**Extracted information**

********************

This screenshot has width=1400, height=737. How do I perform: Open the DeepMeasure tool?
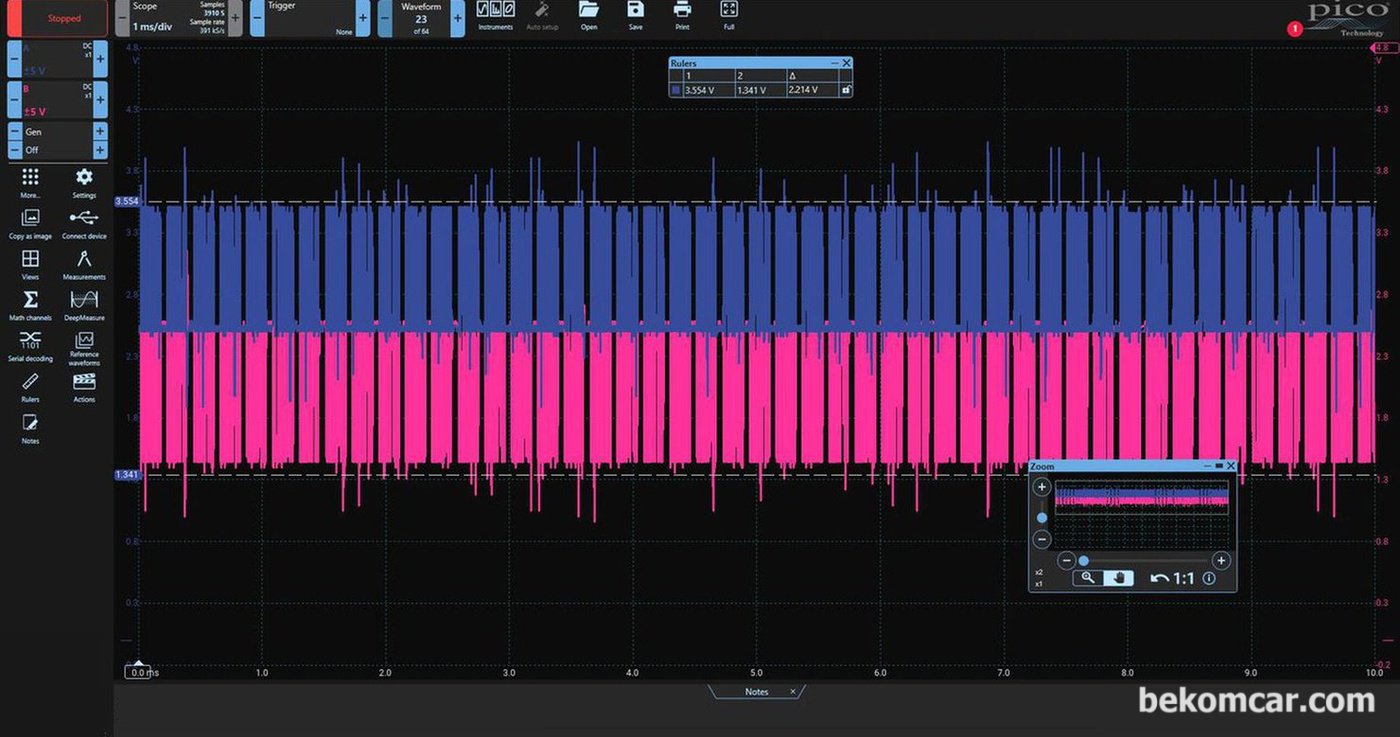click(84, 302)
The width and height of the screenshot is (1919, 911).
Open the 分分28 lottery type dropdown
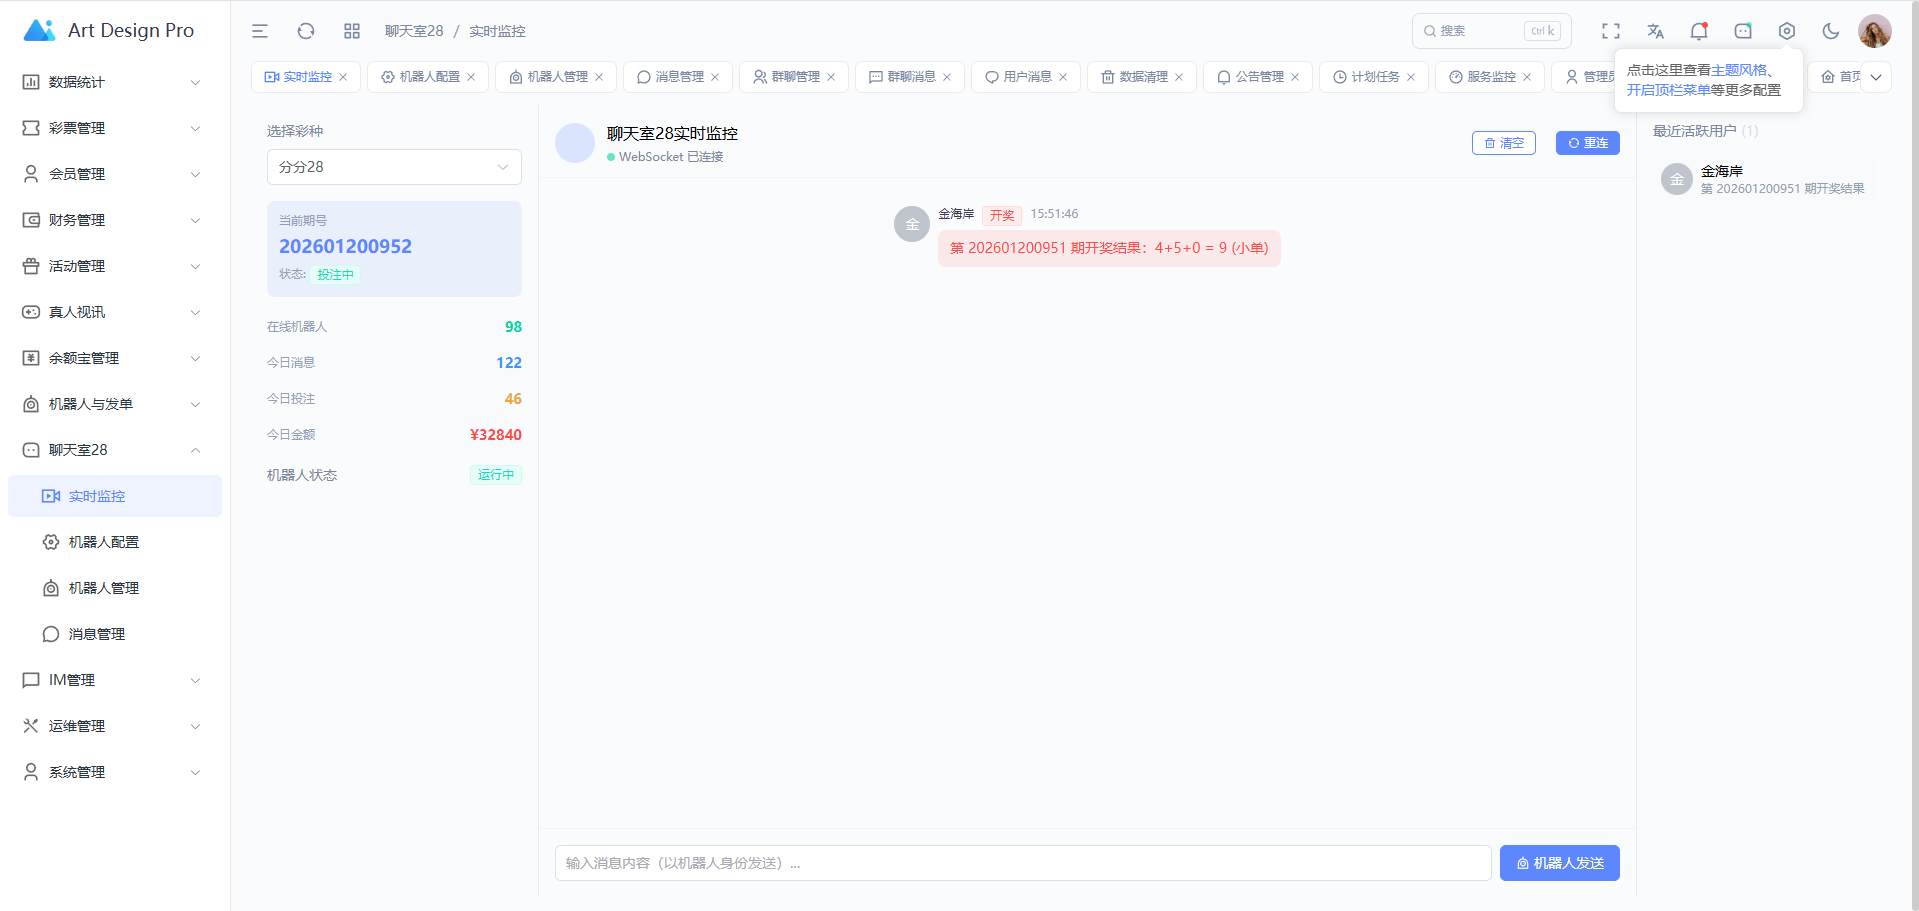coord(394,167)

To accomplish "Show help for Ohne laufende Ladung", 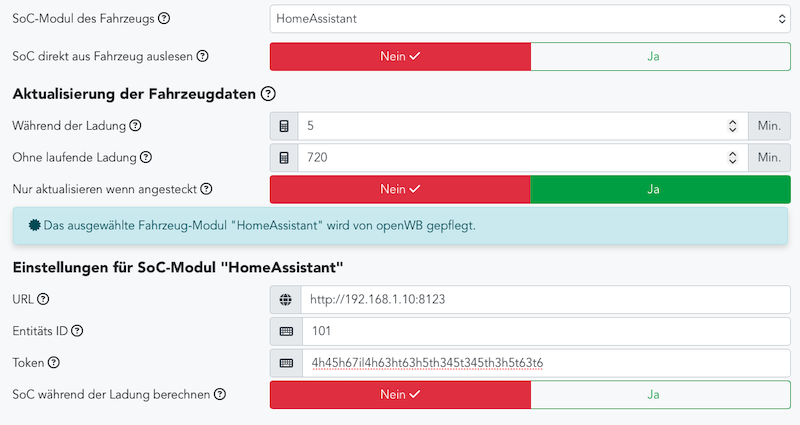I will point(146,157).
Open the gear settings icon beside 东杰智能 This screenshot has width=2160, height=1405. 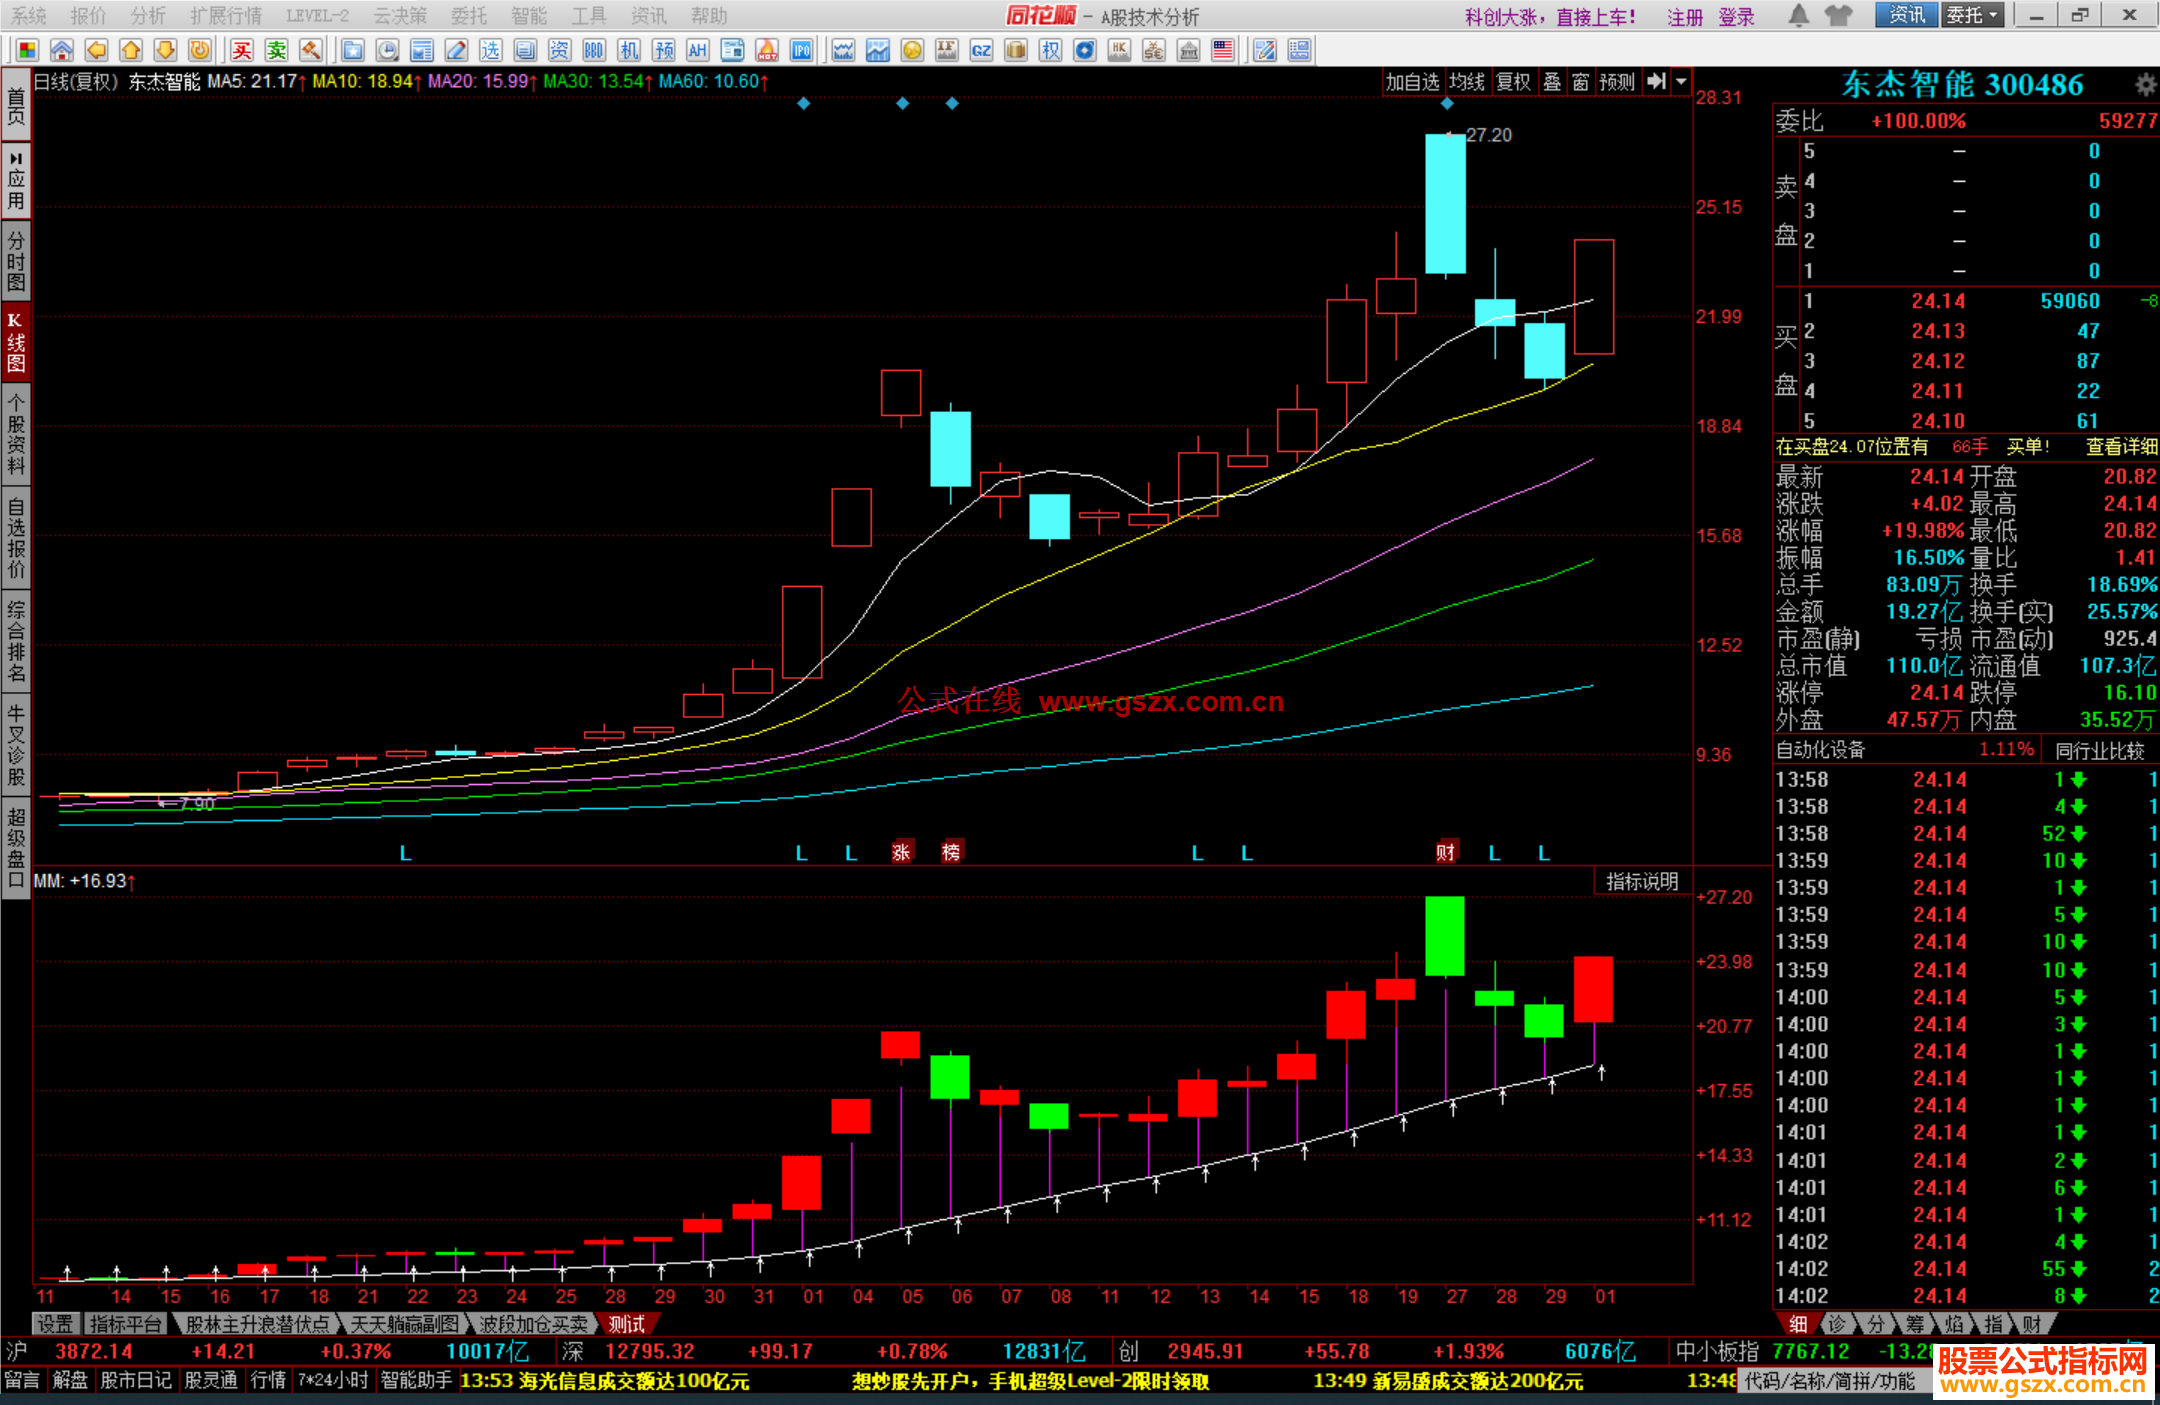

********************

**Exercise directions**
Rewrite the records from the start through the line containing "coord(394,167)", keeping the requests. Multiply every coordinate in the answers by 0.85, round to whole numbers with halves going up, and leave out the pictures.

**Exercise output**
This screenshot has width=1400, height=737. How do I perform: Open the DeepMeasure tool?
click(71, 257)
The width and height of the screenshot is (1919, 911).
Open the 分分28 lottery type dropdown
coord(335,142)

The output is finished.